What's important is WHAT WAS I THINKING??? taking this quilt as a finger project in the car?
And, WHY DID I PICK DRUNKARDS PATH FOR CHRISTMAS???
Okay, so the answer to the last question is because I had a cmas pack of nickel squares that work perfect for cutting a drunkard's path. But, the first question can't be excused so lightly. I spent most of yesterday finalizing the layout because I won't be able to lay it out in the cab of the truck while we drive. And, numbering each square with it's row and column number, taped on the block so that I can tell which direction is up on each square. And, even with that, I won't start sewing rows of blocks together until I can lay it out one more time to check. Assembling this while driving is going to be like putting together a puzzle with a blindfold on.
But, I can tell you that when I finally do get it assembled, it's going to be stunning!
Take care and have a great Monday. Lane

8/1/10

Perfect timing

Yesterday was one of those nearly perfect days.


While we're on vacation next week, we're going to a 2 year old's birthday party. Not planned, but just happens to be going on while we're there, so we're going. But, what to give as a gift. The first thing I thought of was a bag of partially finished fabric books in my UFO pile. I pulled one out, took it apart because I started it a hundred years ago and I can do better. And, I'd never been able to quilt them very well because the backing is another page and is just as important. But, a meander fixed that. Ta-da! I've been toying with trying to piece a doll quilt out of leftover blocks to use as gift wrap, but I haven't done that yet.



Our shopping trip was fruitful. The stores were selling off the last of the previous season's merchandise and their shipments were coming in next week. I don't know how many $5 shirts Sydney got. And, shorts. We did so good, I was even willing to buy her a scarf that she'll never wear...okay, I take that back, she'll wear it, but not like it's supposed to be worn. But, for $2, it was worth it, especially with how cooperative she was being.

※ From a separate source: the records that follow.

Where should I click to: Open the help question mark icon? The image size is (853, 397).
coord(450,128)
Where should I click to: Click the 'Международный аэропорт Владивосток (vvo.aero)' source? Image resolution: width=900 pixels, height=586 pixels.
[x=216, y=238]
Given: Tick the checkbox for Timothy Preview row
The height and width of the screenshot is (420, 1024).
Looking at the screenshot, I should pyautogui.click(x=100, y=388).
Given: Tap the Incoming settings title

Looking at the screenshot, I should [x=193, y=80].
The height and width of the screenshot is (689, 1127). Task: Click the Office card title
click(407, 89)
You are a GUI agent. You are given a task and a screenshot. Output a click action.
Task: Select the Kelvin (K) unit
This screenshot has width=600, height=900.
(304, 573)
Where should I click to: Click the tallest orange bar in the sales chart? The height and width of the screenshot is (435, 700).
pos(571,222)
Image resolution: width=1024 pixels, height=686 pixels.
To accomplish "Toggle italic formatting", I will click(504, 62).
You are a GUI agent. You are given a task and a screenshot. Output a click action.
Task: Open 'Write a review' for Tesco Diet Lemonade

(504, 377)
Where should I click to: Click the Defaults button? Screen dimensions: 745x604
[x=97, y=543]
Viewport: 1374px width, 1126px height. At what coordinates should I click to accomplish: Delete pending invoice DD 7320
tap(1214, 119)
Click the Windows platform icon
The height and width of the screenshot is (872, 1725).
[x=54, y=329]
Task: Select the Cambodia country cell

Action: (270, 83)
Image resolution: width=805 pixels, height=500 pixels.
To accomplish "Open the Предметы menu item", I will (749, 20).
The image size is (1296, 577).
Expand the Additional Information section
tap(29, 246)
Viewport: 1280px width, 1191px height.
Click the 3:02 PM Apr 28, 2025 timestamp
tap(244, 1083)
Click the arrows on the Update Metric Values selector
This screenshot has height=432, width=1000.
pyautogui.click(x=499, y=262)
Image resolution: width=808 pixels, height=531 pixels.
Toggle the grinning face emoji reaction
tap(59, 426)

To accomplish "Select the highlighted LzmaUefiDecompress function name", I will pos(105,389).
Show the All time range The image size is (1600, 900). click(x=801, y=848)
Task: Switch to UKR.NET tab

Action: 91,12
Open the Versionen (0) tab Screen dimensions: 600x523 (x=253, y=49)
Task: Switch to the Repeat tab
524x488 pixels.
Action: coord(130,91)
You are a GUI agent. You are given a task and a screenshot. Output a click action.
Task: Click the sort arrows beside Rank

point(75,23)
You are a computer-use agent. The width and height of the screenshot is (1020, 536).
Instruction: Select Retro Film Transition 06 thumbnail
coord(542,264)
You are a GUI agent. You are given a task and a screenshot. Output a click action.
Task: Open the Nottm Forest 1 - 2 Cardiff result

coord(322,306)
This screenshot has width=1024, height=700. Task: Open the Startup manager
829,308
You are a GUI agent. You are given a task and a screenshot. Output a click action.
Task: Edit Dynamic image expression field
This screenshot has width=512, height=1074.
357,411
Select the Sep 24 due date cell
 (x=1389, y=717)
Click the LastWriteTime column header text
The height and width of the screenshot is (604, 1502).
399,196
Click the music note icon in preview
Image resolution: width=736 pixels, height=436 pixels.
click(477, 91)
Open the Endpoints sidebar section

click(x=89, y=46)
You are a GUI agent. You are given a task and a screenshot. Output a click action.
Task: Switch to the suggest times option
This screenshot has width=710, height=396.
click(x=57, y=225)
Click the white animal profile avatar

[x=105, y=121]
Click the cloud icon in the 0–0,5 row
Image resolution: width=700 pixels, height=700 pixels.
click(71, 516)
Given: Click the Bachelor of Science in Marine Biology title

We started the day going through all her current clothes, which she hates, but after that, when she saw that she ws going to be participating in picking her clothes more than ever before, she started to get into it, and we had a good time.



Then, she had a friend over to the house to watch a movie. She's never done that before and we were as excited as she was. We so want her to have friends and she has struggled with it so hard. Often we've thought a friend would be visiting, only to find out they'd had a tiff before it could happen. But, this time, it all worked out.



We went out for a great dinner and on the way home, we picked up a chocolate cake for desert. And, when we got home, I had mail!



Myfriend Lisa at Quilt Ramblings sent me a package to cheer me up! Three beautiful patterns and a fat quarter and a sweet card with cookies on it shaped like puppy faces. Very, very sweet and THANKS, Lisa.



So, really, can a day get much better than that??? Well, the cake was heaven and I stayed up late, quilting. I've been working on a hand work project to take with me and I've lost the extra fabric. All the blocks are assembled and now I'm refining the layout. I want to make a couple "replacement" blocks to have a cleaner layout. Hopefully that will turn up with a minimum of digging. But, the sooner started, the sooner finished.